Atrial Fibrillation

Atrial Fibrillation is a common electrical abnormality of the heart. In stead of being controlled by its own pacemaker, hundreds of cells at the top of the heart become pacemakers, sending multiple signal to the heart making it contract in a rapid and irregular fashion.

Without proper treatment atrial fibrillation is a serious condition and can cause strokes as well as a heart failure.

What causes atrial fibrillation?

Atrial fibrillation is more common in people with underlying heart conditions, but can happen in those with an otherwise normal heart. It can also be triggered by non-cardiac causes such as an overactive thyroid gland or lung conditions.

What are the symptoms of atrial fibrillation?

In 10% of people it has no symptoms, but in the rest palpitations, fatigue and breathlessness can occur.

How can atrial fibrillation be diagnosed?

Atrial fibrillation may be suspected by the symptoms and the finding of an irregular pulse, but it requires an ECG to be sure that it is atrial fibrillation.

Other common tests performed in atrial fibrillation are chest x-ray, blood tests including thyroid function tests and an echocardiogram.
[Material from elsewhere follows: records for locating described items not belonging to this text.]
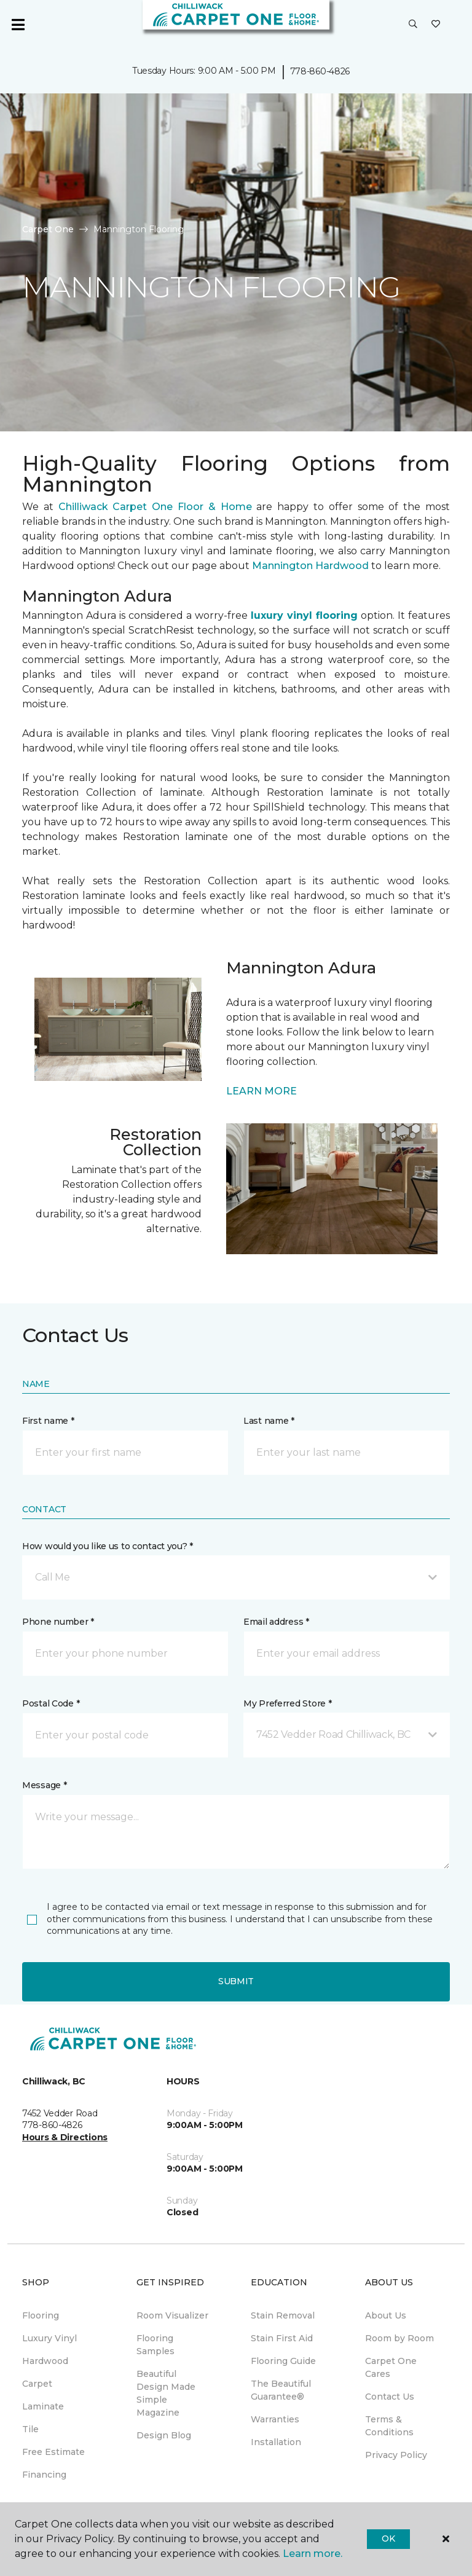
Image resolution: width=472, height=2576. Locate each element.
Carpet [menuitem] (37, 2383)
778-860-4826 (320, 71)
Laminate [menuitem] (43, 2406)
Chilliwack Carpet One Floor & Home (155, 506)
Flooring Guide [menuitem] (283, 2360)
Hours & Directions (65, 2137)
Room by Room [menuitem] (399, 2338)
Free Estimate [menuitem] (53, 2451)
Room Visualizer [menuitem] (172, 2315)
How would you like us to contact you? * (107, 1546)
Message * (44, 1785)
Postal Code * (50, 1703)
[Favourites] (435, 24)
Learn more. (312, 2553)
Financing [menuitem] (44, 2474)
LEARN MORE (261, 1091)
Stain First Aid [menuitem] (282, 2338)
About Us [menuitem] (385, 2315)
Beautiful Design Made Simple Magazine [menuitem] (165, 2393)
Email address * (276, 1621)
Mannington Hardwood (310, 565)
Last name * (268, 1420)
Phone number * (58, 1621)
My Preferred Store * (287, 1703)
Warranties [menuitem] (275, 2419)
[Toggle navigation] (18, 25)
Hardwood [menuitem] (45, 2360)
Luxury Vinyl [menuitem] (49, 2338)
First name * (48, 1420)
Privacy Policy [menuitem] (396, 2454)
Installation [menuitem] (276, 2442)
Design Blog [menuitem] (163, 2435)
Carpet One (48, 229)
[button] (413, 24)
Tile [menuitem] (30, 2429)
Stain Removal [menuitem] (283, 2315)
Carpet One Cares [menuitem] (391, 2367)
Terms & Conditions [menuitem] (389, 2426)
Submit (236, 1981)
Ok (388, 2538)
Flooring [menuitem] (40, 2315)
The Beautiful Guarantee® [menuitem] (281, 2390)
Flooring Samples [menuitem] (155, 2345)
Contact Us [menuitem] (389, 2396)
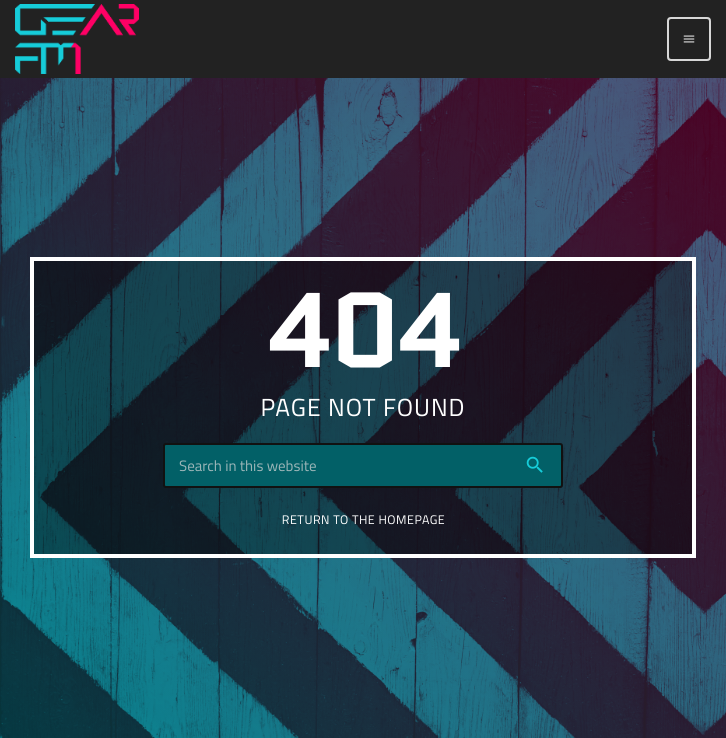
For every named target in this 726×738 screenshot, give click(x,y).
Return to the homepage (363, 519)
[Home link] (77, 39)
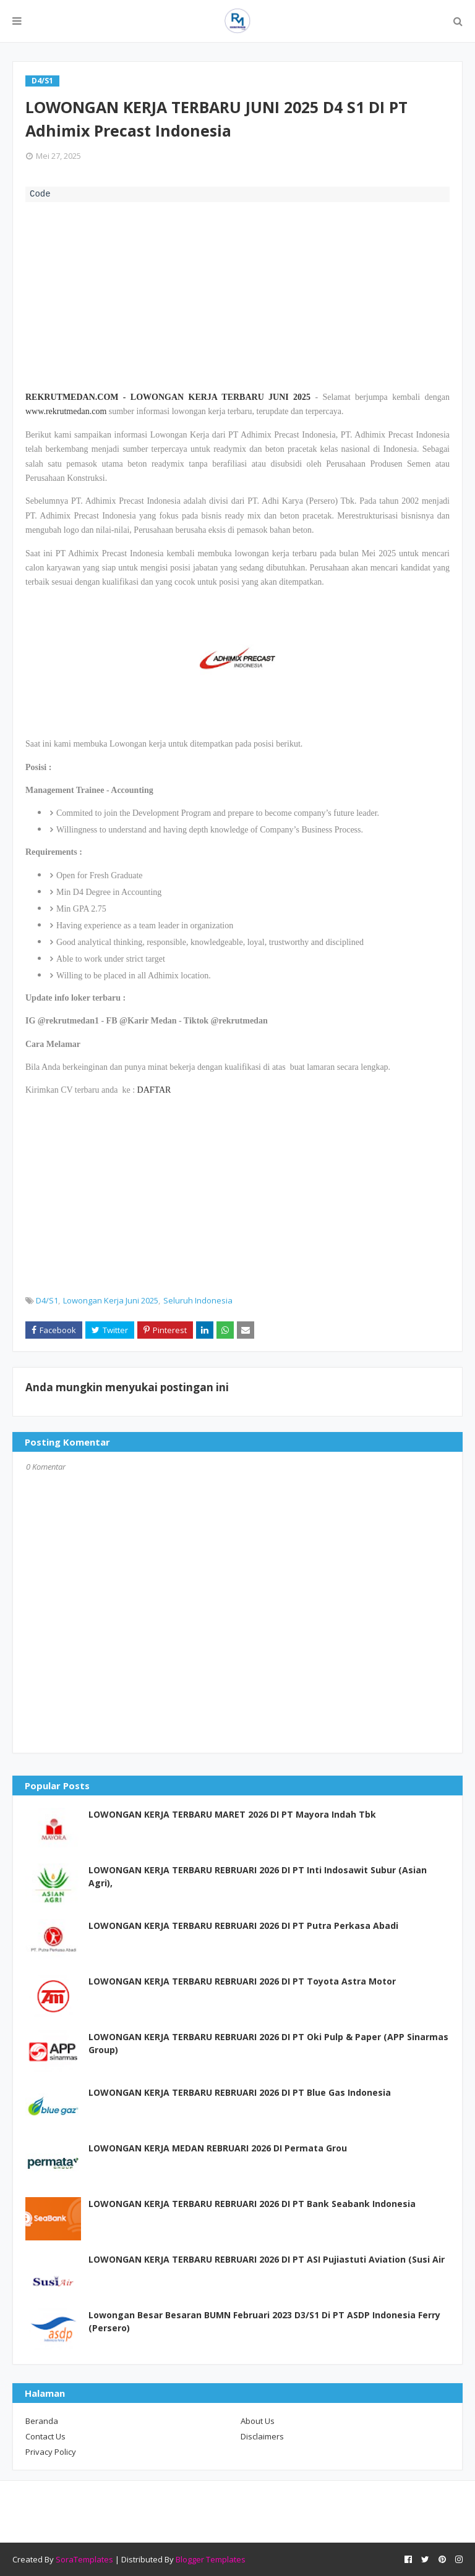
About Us (258, 2420)
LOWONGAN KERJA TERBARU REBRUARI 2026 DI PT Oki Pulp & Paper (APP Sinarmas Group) (268, 2043)
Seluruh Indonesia (198, 1300)
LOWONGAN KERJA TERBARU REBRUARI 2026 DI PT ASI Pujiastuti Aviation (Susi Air (266, 2259)
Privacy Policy (50, 2451)
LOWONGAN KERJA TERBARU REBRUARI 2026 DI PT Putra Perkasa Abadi (243, 1925)
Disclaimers (262, 2436)
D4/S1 (47, 1300)
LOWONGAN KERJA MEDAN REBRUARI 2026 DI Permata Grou (217, 2148)
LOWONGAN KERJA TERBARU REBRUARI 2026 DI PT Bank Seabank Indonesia (252, 2204)
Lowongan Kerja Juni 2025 (110, 1300)
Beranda (41, 2420)
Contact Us (45, 2436)
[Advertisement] (237, 294)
How is atrial fibrillation treated?

Treatment depends to some extent on symptoms and the options are:

  • control of the heart rate (where the atrial fibrillation persists but the heart rate is kept down to prevent the heart from tiring). Heart rate may be controlled by drugs such as beta-blockers, calcium antagonists or digoxin.
     
  • cardioversion where the heart rhythm is changed back to normal rhythm
     
  • ablation where the lining of the heart is cauterised to try and get rid of the atrial fibrillation

Another very important consideration in atrial fibrillation is the risk of strokes caused by lots forming in the heart and then flying off through the circulation to the brain. Your doctors will need to assess this risk, and if there is significant risk warfarin will be prescribed.

What is warfarin?

Warfarin is an anticoagulant, which means it increases the time it takes for the blood to clot and can prevent the formation of potentially harmful clots in the circulation. It is taken in tablet form. The blood-thinning effect of warfarin needs to be monitored closely as too much warfarin can cause bleeding and too little may not prevent the formation of blood clots. The warfarin dose will vary according to the blood test (INR) results; this is usually in the range of 2 - 3 but may vary and will be assessed by your doctor.

It is important to be aware that many drugs, whether prescribed, bought over-the counter or herbal remedies may affect your warfarin and should only be taken under medical supervision. Always tell a pharmacist or doctor that you are on warfarin before starting new medication.

Alcohol is allowed but should only be drunk in moderation. Marked changes in consumption can be dangerous. Warfarin should be taken at the same time each day, preferably in the evening before a meal.

The most common side effects of warfarin are bruising and minor bleeding. To lower the risk of these side effects, your INR should be monitored regularly and kept within the range that is right for you. If you have abnormal bleeding see a doctor immediately.

Please note:

Every effort has been made to ensure that the information on this website is up-to-date and accurate. However, it is intended to serve as a guide only. Symptoms may vary and if you have any medical concerns you should always consult a healthcare professional.